夜間や休日診療が問題になる中で、富山県の小児医療の現場はどうなっているのでしょうか。

救急医療は、比較的症状の軽い患者に対応する初期(1次)救急、入院や手術などが必要な重い症状の患者に対応する2次救急、症状が重篤な救急患者に対応する3次救急に分けられます。2次、3次救急を担い、県東部の救急医療の“最後のとりで”となる富山県立中央病院の畑﨑喜芳小児科部長は、「当病院における初期救急の患者は減っていますが、マンパワー不足もあり、現場の医師は疲弊しています」と話します。

同病院は症状の重い患者がかかる病院ですが、発熱、咳や鼻水がひどいといった軽症の患者が「大きな病院で診てもらいたい」と救急外来を直接受診するケースが、月に3、4件あるそうです。また、まれですが、「機嫌が悪い」「泣き止まない」と救急搬送されてきた子どももいたといいます。

夜中も働き通しの当直医たち

畑﨑小児科部長によれば、同病院の小児科医師は、月6回の当直に加え、持ち回りで富山市・医師会急患センターでも当直をしています。
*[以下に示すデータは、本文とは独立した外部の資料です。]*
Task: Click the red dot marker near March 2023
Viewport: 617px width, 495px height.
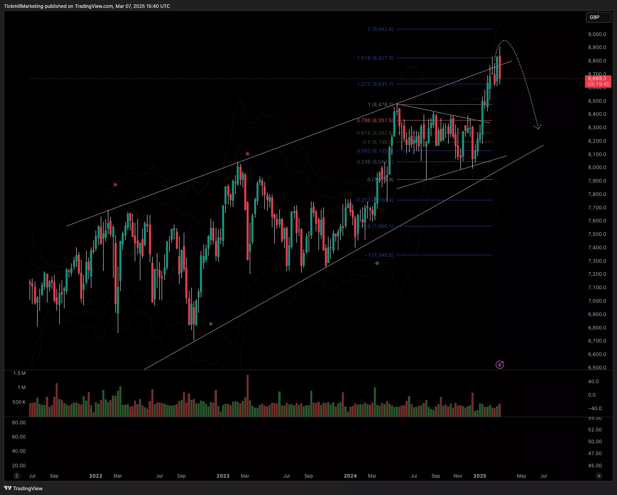Action: [247, 154]
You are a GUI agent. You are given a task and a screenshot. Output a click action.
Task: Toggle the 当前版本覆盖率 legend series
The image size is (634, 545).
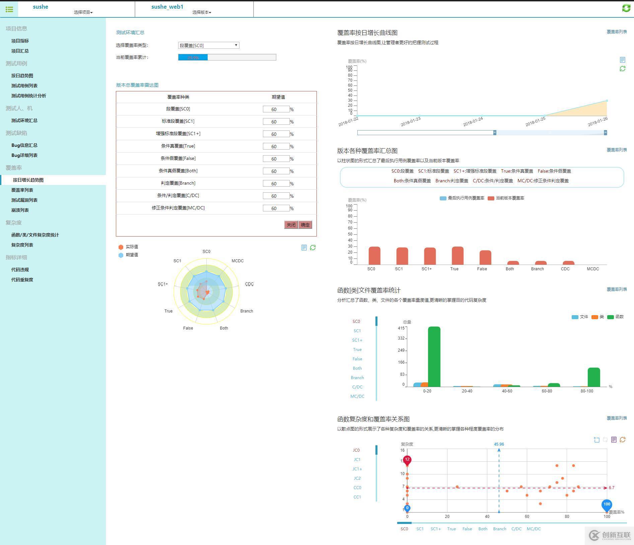click(x=506, y=198)
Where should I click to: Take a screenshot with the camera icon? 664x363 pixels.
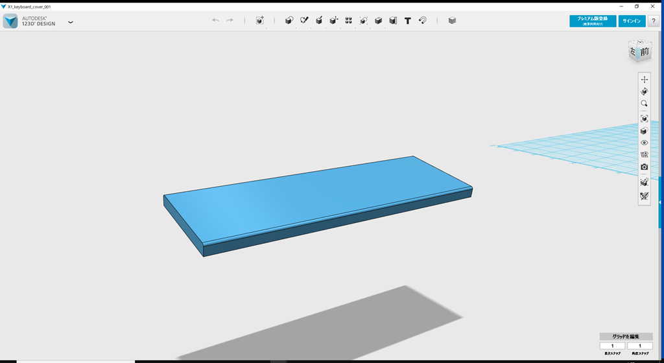coord(644,167)
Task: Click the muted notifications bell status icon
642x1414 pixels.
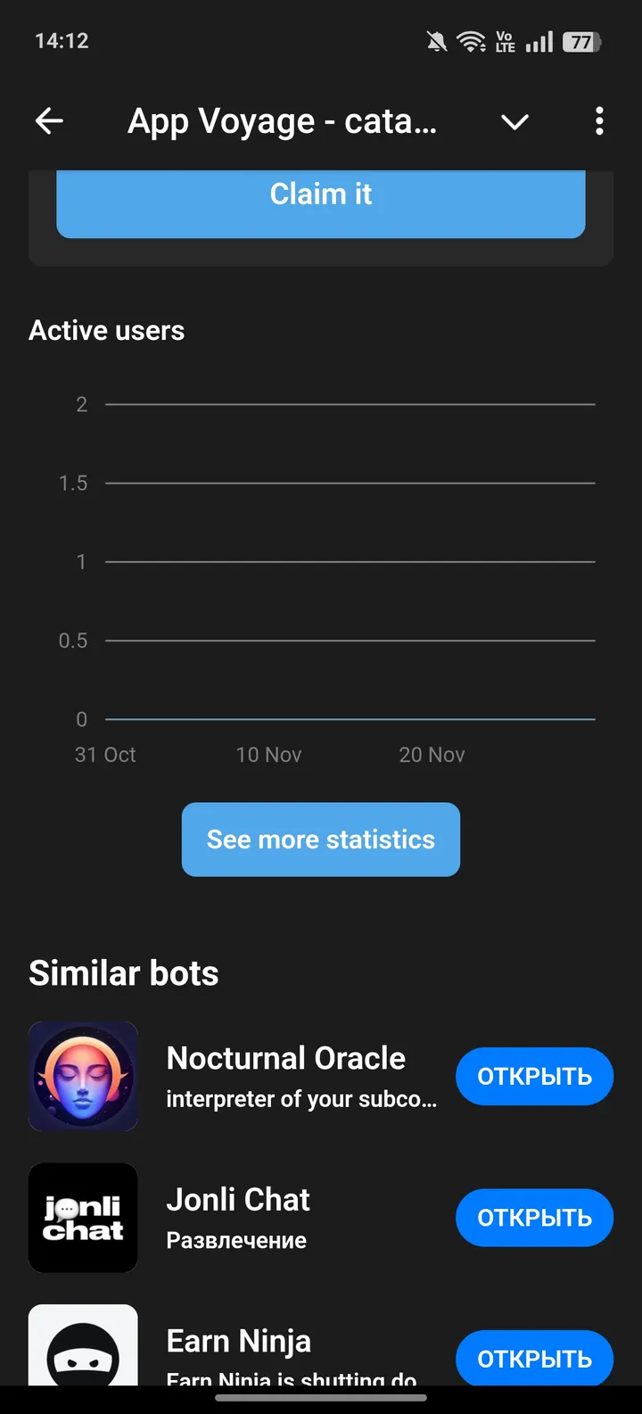Action: [436, 40]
通常の勤務後に急患センターでも働き、翌日も通常通り診療に当たっています。畑﨑小児科部長は「患者さんが多いと、夜中も働きっぱなしで仮眠もできません」と話します。

共働きやひとり親家庭も多い今の時代、時間内の受診が難しいケースもあるでしょう。しかし、医師が疲弊する現状が続けば、医療は崩壊してしまいます。

軽症なら様子をみてかかりつけ医を受診

初期救急である急患センターでは、診療科ごとに医師1人で診察するため、軽症の患者が増えれば待ち時間は長くなります。例年ならインフルエンザの流行期の休日ともなると待ち時間が2時間ということもあり、患者側にとっても大きな負担になります。

かかりつけ医を持てば安心!

夜間・休日診療について、畑﨑小児科部長は「生後6カ月未満、特に生後3カ月未満は、発熱があれば受診が必要ですが、それ以上の年齢なら、発熱があっても元気で食欲があれば、様子をみて翌日かかりつけ医を受診するとよいでしょう。判断に迷ったら『♯8000』や日本小児科学会のHPを利用しましょう」と呼び掛けます。

電話相談などを利用しながら症状に合った適切な医療を受けることは、あなたやあなたの大事な人がもしものときにも、安心して医療が受けられ、みんなの医療が守られていくことにもつながります。